The Head of Internal Audit, the General Counsel, and auditing bodies assist the Board of Directors in carrying out its controlling and supervisory duties. In addition, the Committees monitor the performance of the Group Executive Board. The scope of this remit is agreed with the Board of Directors.
The Committees regularly receive information in the form of Group reports relevant to their needs. These reports are typically discussed in depth at regular meetings of the Committees involved. The Group Executive Board defines and evaluates the Group’s most significant risks on the basis of a coordinated and consistent approach to risk management and control. Based on a list of the most important risks, the Group Executive Board establishes a list of measures to prevent and mitigate potential loss and damage. The list is presented to the Audit and Risk Committee at least annually. After review and discussion, the Audit and Risk Committee informs the Board of Directors, which directs the Group Executive Board to ensure that the measures are put into practice.

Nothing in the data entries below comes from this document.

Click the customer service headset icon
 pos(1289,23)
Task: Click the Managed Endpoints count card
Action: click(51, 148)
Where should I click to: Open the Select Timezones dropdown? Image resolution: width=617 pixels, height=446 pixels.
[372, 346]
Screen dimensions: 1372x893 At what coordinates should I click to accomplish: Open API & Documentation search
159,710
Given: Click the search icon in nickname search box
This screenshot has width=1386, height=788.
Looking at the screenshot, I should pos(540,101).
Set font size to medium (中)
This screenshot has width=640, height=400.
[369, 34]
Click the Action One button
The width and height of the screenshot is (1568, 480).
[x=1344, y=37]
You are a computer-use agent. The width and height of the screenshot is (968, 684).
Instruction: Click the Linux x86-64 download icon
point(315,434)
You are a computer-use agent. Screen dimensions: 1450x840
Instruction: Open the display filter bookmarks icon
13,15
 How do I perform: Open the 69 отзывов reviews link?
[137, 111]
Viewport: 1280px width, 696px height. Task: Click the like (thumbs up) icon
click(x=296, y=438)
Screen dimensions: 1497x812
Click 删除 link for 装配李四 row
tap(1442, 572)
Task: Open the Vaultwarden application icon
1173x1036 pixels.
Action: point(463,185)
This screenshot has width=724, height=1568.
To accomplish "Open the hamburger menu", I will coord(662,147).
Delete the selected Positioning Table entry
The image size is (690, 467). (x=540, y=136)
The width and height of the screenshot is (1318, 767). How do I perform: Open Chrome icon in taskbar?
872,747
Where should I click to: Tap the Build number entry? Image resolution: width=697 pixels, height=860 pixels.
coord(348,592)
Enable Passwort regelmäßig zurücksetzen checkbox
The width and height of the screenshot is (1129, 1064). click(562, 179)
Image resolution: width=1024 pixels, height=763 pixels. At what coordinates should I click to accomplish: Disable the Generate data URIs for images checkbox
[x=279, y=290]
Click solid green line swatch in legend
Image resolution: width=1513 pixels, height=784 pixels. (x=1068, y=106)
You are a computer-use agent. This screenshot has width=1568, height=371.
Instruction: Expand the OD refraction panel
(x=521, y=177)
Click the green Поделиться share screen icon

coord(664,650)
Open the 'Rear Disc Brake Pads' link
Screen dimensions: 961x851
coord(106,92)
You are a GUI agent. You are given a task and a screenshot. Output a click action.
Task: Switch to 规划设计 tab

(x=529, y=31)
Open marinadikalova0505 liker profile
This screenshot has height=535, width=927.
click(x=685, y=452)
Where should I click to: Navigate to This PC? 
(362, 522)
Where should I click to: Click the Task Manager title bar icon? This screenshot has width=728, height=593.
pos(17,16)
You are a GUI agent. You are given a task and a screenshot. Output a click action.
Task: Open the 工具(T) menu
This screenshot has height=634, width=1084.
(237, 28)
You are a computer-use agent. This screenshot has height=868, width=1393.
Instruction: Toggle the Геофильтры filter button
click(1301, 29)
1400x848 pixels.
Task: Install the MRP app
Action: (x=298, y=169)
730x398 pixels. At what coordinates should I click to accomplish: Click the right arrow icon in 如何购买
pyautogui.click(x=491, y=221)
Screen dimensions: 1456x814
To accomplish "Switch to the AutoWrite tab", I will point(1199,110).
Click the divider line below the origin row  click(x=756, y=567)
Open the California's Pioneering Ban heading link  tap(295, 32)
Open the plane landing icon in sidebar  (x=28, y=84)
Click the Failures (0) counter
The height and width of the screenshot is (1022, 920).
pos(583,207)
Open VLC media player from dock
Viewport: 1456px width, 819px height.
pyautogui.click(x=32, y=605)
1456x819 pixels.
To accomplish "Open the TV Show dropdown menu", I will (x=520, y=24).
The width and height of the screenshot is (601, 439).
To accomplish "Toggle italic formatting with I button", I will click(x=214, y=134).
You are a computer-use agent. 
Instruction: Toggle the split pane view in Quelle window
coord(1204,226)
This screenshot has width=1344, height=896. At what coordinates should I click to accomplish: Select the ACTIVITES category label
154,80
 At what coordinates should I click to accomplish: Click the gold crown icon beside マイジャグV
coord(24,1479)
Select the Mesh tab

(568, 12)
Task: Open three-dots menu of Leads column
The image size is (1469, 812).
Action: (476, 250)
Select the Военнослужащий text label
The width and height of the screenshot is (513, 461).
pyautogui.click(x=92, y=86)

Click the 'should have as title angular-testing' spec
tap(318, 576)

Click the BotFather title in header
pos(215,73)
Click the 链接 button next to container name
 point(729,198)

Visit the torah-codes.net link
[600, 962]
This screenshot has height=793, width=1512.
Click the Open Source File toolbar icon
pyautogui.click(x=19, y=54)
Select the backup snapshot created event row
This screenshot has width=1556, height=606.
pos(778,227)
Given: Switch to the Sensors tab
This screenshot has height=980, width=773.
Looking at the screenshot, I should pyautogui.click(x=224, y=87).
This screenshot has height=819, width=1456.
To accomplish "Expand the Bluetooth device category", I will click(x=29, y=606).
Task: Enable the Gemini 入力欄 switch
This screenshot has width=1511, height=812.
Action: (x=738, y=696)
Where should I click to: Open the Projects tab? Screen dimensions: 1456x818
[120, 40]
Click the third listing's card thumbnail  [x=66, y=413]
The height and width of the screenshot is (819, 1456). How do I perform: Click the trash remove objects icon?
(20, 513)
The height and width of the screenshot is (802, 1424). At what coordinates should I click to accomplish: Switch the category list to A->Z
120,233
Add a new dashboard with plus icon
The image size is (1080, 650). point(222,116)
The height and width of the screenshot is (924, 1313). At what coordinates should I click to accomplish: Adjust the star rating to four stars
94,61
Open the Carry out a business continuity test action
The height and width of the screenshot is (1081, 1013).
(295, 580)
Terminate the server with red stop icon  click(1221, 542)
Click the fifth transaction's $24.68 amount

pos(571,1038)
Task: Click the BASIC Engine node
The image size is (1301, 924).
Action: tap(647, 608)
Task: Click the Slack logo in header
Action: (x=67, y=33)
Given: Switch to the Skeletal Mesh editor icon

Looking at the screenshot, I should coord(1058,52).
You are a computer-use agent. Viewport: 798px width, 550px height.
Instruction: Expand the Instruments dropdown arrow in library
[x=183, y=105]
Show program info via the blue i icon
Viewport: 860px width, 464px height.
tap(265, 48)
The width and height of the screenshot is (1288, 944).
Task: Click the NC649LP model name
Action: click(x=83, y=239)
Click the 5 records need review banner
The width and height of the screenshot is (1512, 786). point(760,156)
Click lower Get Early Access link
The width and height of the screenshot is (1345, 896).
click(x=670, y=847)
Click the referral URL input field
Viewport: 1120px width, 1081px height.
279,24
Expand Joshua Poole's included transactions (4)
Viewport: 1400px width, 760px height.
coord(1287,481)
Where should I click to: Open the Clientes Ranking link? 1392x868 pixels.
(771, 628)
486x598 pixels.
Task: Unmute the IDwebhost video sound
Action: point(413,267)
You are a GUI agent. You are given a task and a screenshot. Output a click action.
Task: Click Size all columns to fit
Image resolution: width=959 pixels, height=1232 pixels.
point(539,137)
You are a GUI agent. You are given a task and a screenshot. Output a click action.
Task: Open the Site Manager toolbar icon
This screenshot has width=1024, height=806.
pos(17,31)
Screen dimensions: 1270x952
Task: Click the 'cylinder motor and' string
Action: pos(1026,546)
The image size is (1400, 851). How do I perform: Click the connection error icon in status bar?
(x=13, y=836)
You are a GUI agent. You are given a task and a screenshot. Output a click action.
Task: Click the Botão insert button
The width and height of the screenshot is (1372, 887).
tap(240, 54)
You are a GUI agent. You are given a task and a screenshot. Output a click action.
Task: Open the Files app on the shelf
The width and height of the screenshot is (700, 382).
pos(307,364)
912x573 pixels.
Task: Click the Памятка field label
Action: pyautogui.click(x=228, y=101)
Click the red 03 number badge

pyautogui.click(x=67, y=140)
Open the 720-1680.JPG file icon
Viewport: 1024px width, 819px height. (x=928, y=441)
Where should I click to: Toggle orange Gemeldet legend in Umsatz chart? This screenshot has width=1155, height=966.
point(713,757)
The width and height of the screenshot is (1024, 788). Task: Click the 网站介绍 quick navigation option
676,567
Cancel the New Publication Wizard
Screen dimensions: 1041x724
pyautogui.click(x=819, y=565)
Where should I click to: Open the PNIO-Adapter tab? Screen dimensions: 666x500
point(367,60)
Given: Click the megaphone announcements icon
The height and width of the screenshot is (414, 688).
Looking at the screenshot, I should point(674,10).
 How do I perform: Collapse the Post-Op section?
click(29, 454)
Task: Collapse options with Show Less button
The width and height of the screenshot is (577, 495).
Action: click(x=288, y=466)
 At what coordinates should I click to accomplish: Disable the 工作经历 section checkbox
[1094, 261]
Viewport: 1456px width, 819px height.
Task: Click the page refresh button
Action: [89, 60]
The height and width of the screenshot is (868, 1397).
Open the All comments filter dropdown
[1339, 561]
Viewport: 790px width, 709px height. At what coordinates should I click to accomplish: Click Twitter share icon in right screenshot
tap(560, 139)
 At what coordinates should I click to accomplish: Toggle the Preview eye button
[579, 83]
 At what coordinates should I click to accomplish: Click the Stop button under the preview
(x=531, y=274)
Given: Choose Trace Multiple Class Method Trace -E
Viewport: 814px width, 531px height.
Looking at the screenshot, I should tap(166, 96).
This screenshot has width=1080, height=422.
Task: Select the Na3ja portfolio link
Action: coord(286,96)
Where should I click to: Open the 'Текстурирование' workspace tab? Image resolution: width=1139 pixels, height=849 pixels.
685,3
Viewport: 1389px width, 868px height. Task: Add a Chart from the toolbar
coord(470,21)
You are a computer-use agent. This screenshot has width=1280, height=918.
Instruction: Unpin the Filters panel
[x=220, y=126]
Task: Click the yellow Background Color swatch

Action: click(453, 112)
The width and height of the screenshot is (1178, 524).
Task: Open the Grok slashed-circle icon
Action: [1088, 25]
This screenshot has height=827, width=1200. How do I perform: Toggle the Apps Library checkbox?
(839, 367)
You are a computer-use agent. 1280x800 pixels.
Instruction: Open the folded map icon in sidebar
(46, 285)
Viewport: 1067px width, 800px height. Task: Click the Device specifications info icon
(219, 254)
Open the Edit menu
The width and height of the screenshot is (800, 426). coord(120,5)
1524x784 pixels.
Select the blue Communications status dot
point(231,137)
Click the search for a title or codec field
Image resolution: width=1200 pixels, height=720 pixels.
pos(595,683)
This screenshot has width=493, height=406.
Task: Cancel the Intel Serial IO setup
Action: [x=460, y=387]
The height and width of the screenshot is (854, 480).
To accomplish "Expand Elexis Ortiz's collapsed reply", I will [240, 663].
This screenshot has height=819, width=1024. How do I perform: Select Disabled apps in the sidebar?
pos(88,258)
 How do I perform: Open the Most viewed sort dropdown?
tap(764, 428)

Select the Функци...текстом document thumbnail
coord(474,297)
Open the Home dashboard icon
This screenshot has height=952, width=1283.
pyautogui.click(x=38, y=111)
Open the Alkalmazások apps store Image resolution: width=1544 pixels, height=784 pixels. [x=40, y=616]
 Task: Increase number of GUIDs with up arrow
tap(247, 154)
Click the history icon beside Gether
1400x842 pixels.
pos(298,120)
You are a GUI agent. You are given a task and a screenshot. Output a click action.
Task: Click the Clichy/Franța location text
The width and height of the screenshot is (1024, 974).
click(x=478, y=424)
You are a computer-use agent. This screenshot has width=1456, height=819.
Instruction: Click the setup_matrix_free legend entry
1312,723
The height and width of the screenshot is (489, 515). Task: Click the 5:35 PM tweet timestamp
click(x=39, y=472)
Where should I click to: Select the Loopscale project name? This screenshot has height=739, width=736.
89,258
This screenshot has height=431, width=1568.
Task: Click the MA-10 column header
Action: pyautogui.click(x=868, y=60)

In addition, the Board of Directors is supported by Internal Audit. The Audit and Risk Committee reviews and discusses with the Head of Internal Audit material matters arising in internal audit reports provided to the Audit and Risk Committee. Internal Audit has an unrestricted right to demand information and examine the records of all Group companies and departments. In addition, after consultation with the Audit and Risk Committee, the Group Executive Board may ask Internal Audit to carry out special investigations above and beyond its usual remit. The Head of Internal Audit submits a report to the Audit and Risk Committee at least annually. The Audit and Risk Committee is responsible for reviewing and discussing such reports, the internal audit plan for the Company and budgeted resources for Internal Audit.
The SIG Group has risk management systems in place at all its Group companies. Potential risks are reviewed periodically and significant risks to which the Company is exposed are identified and assessed for probability of occurrence and impact. Action to manage and contain these risks is approved by the Board of Directors.